If you think United States Secret Service protection of the president should be held hostage to state law, then you should love the 1-year-old "McDade" statute. Ditto if you think FBI attempts to thwart or investigate presidential assassinations or corruption of Members of Congress also should be held hostage. But you might think the McDade law reflects federalism run riot, and thus champion its overhaul, like Sen. Patrick J. Leahy, Vermont Democrat, and Sen. Orrin G. Hatch, Utah Republican and chairman of the Senate Judiciary Committee.

Without hearings, the law was tucked into an appropriations bill in a fit of congressional disenchantment with aggressive investigative tactics symbolized (rightly or wrongly) by Independent Counsel Kenneth Starr. It subjects all federal government attorneys in conducting federal criminal or civil investigations to state professional disciplinary rules in the state in which they operate. On its face, the McDade law seems unalarming. Why shouldn't federal attorneys conform to the same ethical standards required of their professional colleagues whether in private practice of state government?

The answer is that the parochial perspectives of states may discount or overlook broader and compelling federal law enforcement interests. The state of Oregon sports a typical disciplinary rule prohibiting attorney dishonesty, deceit or misrepresentation. It has been interpreted to prohibit federal prosecutors from either authorizing or supervising undercover operations of the FBI or consensual monitoring of conversations by informants. Under the McDade law, for instance, suppose the United States Attorney in Oregon and the FBI suspect an attempted assassination of President Clinton during a fund-raising visit to Portland by extremists. A plan is devised to infiltrate an informant into the suspected circle of conspirators with an electronic recording device to forestall the villainy. It would be frustrated by Oregon's disciplinary code coupled with the McDade law.
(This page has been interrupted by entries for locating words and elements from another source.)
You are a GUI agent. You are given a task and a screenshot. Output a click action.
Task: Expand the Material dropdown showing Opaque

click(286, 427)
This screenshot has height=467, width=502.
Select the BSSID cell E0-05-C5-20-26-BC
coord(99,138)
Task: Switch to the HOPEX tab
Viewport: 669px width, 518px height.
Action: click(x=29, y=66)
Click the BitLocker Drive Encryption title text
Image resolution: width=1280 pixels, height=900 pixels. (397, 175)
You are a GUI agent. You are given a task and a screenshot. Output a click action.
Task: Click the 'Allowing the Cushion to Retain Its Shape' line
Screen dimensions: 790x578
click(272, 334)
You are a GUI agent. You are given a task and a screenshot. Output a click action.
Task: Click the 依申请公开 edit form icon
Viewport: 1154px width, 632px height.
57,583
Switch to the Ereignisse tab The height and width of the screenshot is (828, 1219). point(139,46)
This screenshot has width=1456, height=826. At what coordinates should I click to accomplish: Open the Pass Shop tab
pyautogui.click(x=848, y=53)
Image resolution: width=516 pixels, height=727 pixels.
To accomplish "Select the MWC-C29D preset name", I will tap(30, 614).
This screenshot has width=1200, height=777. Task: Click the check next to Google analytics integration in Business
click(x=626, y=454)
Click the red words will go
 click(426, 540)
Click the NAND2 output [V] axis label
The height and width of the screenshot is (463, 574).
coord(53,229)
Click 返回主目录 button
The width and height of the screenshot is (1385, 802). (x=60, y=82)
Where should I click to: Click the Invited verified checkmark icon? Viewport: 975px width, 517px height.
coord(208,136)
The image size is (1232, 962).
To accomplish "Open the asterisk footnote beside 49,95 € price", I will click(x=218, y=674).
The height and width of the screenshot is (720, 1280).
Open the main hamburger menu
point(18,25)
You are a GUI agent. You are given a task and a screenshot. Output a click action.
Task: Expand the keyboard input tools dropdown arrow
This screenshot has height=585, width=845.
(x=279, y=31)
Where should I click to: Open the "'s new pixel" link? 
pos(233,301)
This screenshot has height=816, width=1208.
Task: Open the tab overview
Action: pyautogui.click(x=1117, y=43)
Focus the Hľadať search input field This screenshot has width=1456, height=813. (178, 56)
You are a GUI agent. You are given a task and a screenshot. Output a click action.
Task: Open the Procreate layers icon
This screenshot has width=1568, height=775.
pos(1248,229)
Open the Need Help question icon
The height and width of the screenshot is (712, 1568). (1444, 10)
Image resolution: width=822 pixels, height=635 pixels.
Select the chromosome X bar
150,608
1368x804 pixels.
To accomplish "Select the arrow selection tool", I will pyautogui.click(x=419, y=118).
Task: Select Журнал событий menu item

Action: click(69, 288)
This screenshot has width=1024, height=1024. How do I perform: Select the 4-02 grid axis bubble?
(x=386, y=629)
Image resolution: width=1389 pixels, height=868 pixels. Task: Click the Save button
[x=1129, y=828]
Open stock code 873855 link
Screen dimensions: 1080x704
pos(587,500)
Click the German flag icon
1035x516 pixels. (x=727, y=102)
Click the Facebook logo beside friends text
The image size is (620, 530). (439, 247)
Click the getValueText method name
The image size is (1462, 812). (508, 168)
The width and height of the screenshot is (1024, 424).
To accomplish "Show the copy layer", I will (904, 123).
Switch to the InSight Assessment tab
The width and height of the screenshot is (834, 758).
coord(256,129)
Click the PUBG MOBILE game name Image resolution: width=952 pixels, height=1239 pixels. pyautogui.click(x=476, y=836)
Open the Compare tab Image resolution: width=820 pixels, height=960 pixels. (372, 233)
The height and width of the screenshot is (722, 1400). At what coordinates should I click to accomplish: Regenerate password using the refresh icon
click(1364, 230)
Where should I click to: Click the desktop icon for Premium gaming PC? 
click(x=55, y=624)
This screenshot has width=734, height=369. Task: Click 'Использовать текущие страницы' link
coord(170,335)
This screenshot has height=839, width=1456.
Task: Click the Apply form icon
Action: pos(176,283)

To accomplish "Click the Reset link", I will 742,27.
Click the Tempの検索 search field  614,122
Federal terrorism investigations or prosecutions are likewise jeopardized in Oregon. Suppose a terrorist suspect pleads guilty to a federal conspiracy offense and agrees to cooperate in the apprehension and trial of co-conspirators in exchange for a lenient sentence. The United States Attorney contemplates the terrorist-informant's use of an electronic recording or transmitting device to prove the guilt of the conspirators from their own words. The U.S. Supreme Court held in United States vs. White (1971) that such investigatory deceit is no affront to the Constitution, and added: "An electronic recording will many times produce a more reliable rendition of what a defendant has said than will the unaided memory of a police agent. It may also be that with the recording in existence it is less likely that the informant will change his mind, less chance that threat or injury will suppress unfavorable evidence, and less chance that cross-examination will confound the testimony."

Under the McDade law in Oregon, however, the United States Attorney would be required to forgo his impeccable plan for electronic monitoring to ensnare a nest of terrorists.

Its mischief is not confined to these troublesome hypotheticals, but handcuffs the investigation of every federal crime and has thrown a spanner in real cases. The FBI initiated an "Innocent Images" investigation in Portland spurred the burgeoning problem of child pornography and exploitation in Oregon. The United States Attorney shut down the operation because fearful that the involvement of undercover agents and the monitoring of telephone calls with the consent of but one party could be deemed deceitful by the State Bar.

During a recent Oregon drug trafficking investigation, the FBI located a cooperating witness willing to use an electronic monitoring device to record the conversations of drug trafficking suspects. The United States Attorney nixed the idea because of the McDade law.

In 1980, the FBI's Abscam investigation employed undercover agents to implicate six House members and one senator in corruption. One videotape captured Rep. John W. Jenrette Jr., South Carolina Democrat, confessing to an agent, "I've got larceny in my blood." Abscam would have been problematic if the McDade law had then been in effect.

A recurring impediment in all states are codes that prohibit federal attorneys and their agents from contacting and interviewing corporate employees without the consent and presence of corporate counsel. In California, the FBI's investigation of Alaska Airlines maintenance records through separate interviews of employees was thwarted by a company attorney's claiming to represent all. After a Jan. 31, 2000, crash of an Alaska Airlines jet killing everyone on board, FBI agents were blocked from questioning ground mechanics for the same reason. Sen. Leahy, a former seasoned prosecutor, lamented: "[T]hose interviews that are most successful simultaneous interviews of numerous employees could not be conducted simply because fear that a [state] ethical rule … might result in proceedings against the prosecutor."

The Supremacy Clause of Article VI of the Constitution that when legitimate federal interests are at stake, state law should bow. Its was underscored by the Supreme Court's ruling in In re Neagle (1890), which denied California authority to prosecute a federal deputy marshal for killing an attacker in the course of defending Supreme Court Justice Stephen J. Field.

An ethics code to ensure that federal government attorneys turn square corners is admittedly necessary. But shouldn't it be drafted by federal authorities sensitive to federal needs rather than consigned to the whims of 50 different states?